A Certificate Authority Authorization record, or CAA DNS record, is designed to allow domain owners to specify which CA root certificate may be used to sign certificates for the domain in question. Because this certificate belongs to a certain certificate authority, it can effectively indicate which certificates may be issued for a domain. This prevents issuing a certificate by another CA that the chosen CA can do.
How do I set up CAA?
CAA is a unique DNS record type, which requires support from the DNS administrator. In many cases, this is the registrar (the party where your domain is registered) or the hosting party where your website is hosted. Unfortunately, many parties still use outdated DNS software without support for CAA, but there is a clear upward trend in the support of hosting parties for CAA and thus the use of CAA records.
The structure of a CAA record is as follows:
flag tag approx
- The 'flag' can only be the value 0 or 128. In almost all cases, however, '0' is correct. We therefore advise you to stick to this.
- The 'tag' indicates what type of CAA record it concerns. Possible values are issue, issuewild or iodesf.
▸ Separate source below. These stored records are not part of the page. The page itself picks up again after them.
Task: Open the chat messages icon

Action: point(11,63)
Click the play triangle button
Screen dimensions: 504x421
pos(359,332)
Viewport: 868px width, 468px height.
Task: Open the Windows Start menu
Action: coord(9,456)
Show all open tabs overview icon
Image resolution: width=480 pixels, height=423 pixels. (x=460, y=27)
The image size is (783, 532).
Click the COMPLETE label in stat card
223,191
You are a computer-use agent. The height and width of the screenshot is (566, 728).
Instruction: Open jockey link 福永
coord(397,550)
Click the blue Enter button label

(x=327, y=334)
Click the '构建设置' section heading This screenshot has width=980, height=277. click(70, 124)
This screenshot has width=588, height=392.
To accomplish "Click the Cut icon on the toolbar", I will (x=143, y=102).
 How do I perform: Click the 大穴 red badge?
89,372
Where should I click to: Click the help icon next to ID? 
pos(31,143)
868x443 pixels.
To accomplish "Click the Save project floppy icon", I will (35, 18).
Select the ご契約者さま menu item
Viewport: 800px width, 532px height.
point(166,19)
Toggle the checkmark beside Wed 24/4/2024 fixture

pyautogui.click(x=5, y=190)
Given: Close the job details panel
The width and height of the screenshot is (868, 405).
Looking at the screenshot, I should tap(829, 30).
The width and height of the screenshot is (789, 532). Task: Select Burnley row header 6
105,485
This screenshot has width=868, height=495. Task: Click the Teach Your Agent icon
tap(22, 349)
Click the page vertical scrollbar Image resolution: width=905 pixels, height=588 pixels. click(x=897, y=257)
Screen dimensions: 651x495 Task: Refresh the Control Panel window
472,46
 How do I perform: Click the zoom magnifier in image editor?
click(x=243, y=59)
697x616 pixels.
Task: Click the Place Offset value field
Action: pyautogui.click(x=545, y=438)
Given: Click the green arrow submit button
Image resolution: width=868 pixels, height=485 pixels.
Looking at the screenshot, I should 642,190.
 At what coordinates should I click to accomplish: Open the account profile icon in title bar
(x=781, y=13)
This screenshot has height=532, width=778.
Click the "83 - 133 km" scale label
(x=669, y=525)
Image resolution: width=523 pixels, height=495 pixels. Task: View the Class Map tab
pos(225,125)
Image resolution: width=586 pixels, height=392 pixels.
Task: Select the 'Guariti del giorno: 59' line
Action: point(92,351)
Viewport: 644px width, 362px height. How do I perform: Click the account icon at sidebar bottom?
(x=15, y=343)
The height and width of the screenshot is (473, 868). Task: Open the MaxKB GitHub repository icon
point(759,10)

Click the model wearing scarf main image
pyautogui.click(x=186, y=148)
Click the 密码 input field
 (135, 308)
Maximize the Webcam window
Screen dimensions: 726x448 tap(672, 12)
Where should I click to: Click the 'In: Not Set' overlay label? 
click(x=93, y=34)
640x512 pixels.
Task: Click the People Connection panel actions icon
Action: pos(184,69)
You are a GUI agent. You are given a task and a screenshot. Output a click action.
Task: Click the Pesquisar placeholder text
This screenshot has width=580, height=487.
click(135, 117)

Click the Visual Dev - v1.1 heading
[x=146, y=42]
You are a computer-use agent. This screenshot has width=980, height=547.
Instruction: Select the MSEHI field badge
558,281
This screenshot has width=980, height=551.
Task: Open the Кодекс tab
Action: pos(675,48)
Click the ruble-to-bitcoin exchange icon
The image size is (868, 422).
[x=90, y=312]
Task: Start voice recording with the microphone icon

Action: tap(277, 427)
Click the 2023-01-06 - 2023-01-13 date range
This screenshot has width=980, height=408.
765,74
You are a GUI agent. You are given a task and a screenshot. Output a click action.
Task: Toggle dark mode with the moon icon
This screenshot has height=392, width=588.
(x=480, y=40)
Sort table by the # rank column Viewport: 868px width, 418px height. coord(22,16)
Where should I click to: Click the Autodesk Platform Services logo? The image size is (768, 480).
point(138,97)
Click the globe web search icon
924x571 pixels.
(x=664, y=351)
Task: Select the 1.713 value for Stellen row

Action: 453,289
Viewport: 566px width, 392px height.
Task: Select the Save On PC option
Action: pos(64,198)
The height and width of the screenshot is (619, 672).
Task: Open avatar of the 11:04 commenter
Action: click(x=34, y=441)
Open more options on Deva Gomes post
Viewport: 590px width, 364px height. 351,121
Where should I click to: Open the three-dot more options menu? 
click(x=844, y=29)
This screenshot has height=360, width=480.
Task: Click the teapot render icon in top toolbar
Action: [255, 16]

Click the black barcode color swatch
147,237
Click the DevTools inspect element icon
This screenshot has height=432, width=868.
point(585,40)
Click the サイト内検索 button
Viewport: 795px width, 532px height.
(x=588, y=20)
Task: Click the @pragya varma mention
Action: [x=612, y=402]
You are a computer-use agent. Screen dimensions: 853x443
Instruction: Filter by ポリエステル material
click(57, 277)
Here you have the following options;
- 'issue' indicates that only a 'normal' SSL certificate may be issued by the relevant CA.
- 'issuewild' indicates that a wildcard certificate may be issued by the CA.
- 'iodef' is used for failed certificate issuance notifications to the specified email address.
- The 'ca' indicates which certificate authority(ies) are allowed to issue certificates.
- It is also possible to set an extra policy for a domain name. Here you can, for example, indicate that only EV SSL certificates may be issued for a specific domain name.
In practice, for our DNS this means that you must enter the following:
- TYPE : CAA
- Name : [domain name] (don't change anything)
- Content : issue "the name of the CA"
- TTL : 3600
- Prior : 0
If you want to specify two (or more) certificate authorities, create a new record for each CA.